Laws

Law of total expectation (Adam’s Law)

\begin{equation} \mathbb{E}[X] = \mathbb{E}\big[\mathbb{E}[X|N]\big] = \mathbb{E}[\mu N] = \mu\mathbb{E}[N] \end{equation}

e.g.

  • $X$ is the total amount of money all customers spend in a shop in a day
  • $N$ is the number of customers visited that shop
  • $\mu$ is the mean amount of money a customer spends

Law of total variance (Eve’s law)

Inequalities

Cauchy-Schwarz inequality

\begin{equation} \mathbb{E}[XY] \le \sqrt{\mathbb{E}[X^2]\mathbb{E}[Y^2]} \end{equation}

Jensen’s inequality

If $f$ is a convex function

\begin{equation} f\big(\mathbb{E}[X]\big) \le \mathbb{E}[f(x)] \end{equation}

Markov’s inequality

Suppose $X$ is a non-negative random variable, $f$ is the pdf and $a > 0$, then

\[\begin{equation} \mathbb{P}\big(X > a\big) \le \frac{\mathbb{E}[X]}{a} \end{equation}\]

Proof:

\[\begin{align} \mathbb{E}[X] &= \int_0^\infty x f(x) dx \\ &= \int_0^a x f(x) dx + \int_a^\infty x f(x) dx \label{eq:markov_before_inequality} \\ &\ge 0 + \int_a^\infty a f(x) dx \label{eq:markov_to_inequality} \\ &\ge a \int_a^\infty f(x) dx \\ &= a \mathbb{P}(X > a) \\ \mathbb{P}(X > a) &\le \frac{\mathbb{E}[X]}{a} \end{align}\]

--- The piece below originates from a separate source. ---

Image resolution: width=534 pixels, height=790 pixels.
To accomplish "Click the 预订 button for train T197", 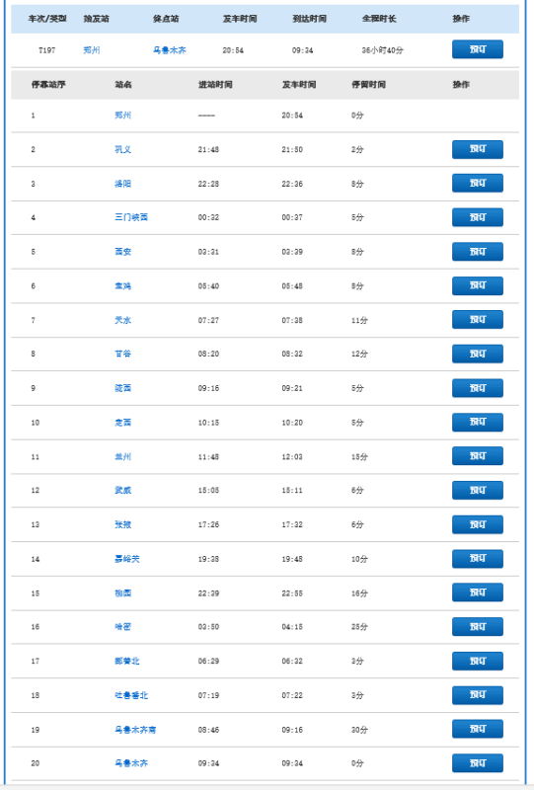I will click(x=477, y=49).
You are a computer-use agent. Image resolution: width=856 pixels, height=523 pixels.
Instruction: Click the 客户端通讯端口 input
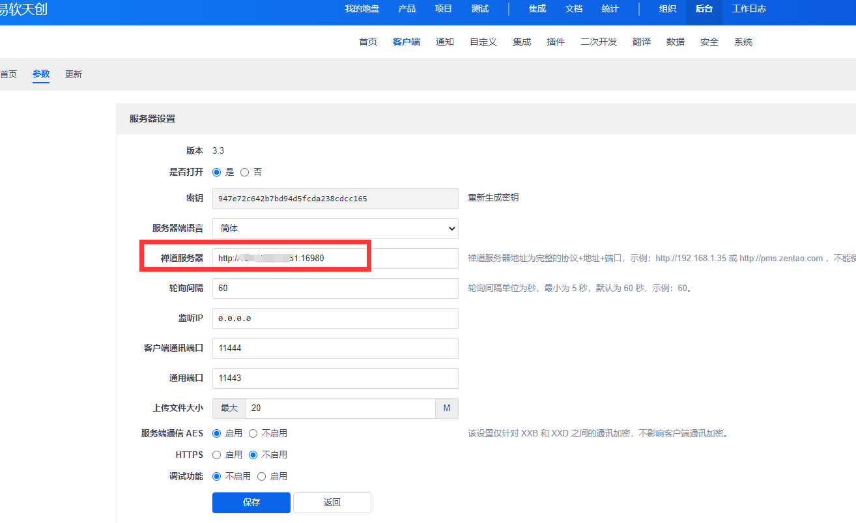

Note, from Eq. $\eqref{eq:markov_before_inequality}$ to $\eqref{eq:markov_to_inequality}$, we just used the simple facts:

  • $\int_0^a x f(x) dx \ge 0$ and
  • $x \ge a$ in the integral $\int_a^\infty x f(x) dx$.

The reson that $X$ needs to be non-negative is that otherwise the first integral would become $\int_{-\infty}^{a} x f(x) dx$, which isn’t necessarily $\ge 0$.

Chebyshev’s inequality (specific version)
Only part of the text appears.